Week 6: Simplifying Networks

While reading “Demystifying Networks,” I kept wondering how spreadsheets for my final project would fit into the structures that the author was talking about. My data has nodes, but instead of one article of “stuff” per node, I had multiple. For example, in my category of “ingredients,” I have many different foods, and I was afraid that my situation is what the author is describing as difficult to translate into a network. “Once you get to three of more varieties of nodes, most algorithms used in network analysis simply do not work; most algorithms were only created to deal with networks with one variety of node.” If I understood correctly, my spreadsheets contain more than one variety of stuff per node.

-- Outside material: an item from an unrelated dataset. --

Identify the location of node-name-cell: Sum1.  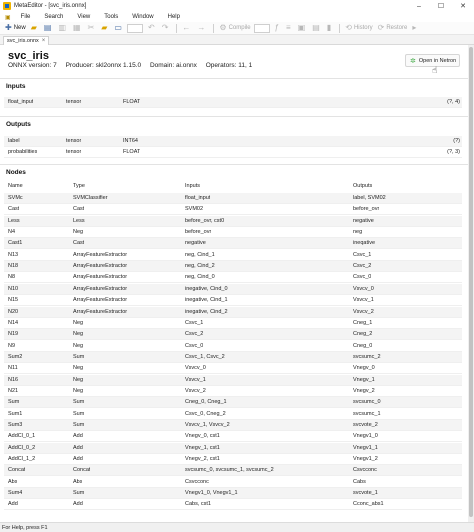
(16, 414).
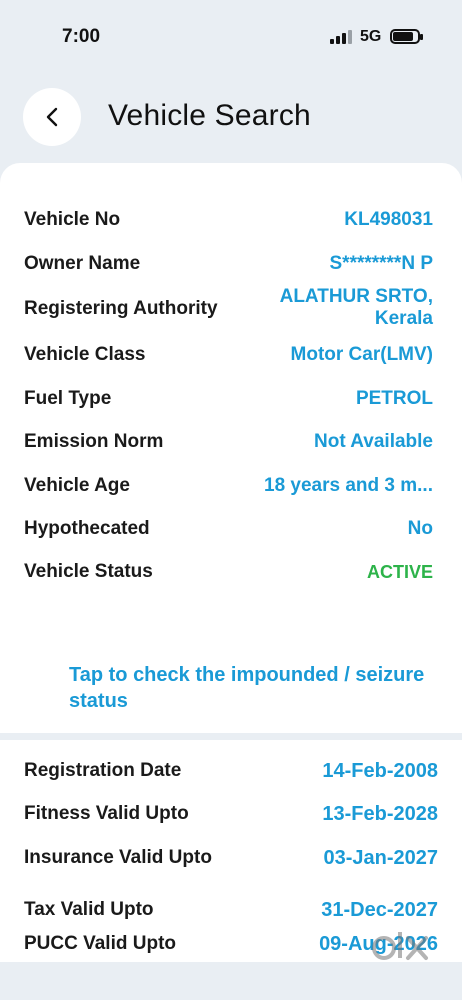 The height and width of the screenshot is (1000, 462). Describe the element at coordinates (400, 572) in the screenshot. I see `vehicle-status-badge: ACTIVE` at that location.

I scrolled down to the comments, and I found someone with a similar problem to mine – figuring out how to translate my complex data into a network visualization, that is. The author’s response was that although this type of data was possible to visualize through some kind of algorithm, it wasn’t the best way to go about solving this problem. Instead, the author suggested multiple ways of visualizing the data, because one method would not be enough. This is kind of what I was already doing to solve my problem – I had created a word cloud, and the data that the word cloud had narrowed down for me could be something that I plug into a new spreadsheet and visualization. “An option might be to represent each node type individually in a separate representation,” the author suggested, in order to easily translate spreadsheet into something visually readable. Then, these individual representations could be combined to see a bigger picture. Although I wish I could visualize something like the image I attached below of the Flavor Network, the process is too complicated for me to translate into a spreadsheet that visualization programs can read. It also might result in too much data in the visualization, because although the Flavor Network looks interesting and connected and color coordinated, there are a lot of connections that are too small to be interpreted, and therefore that data is lost.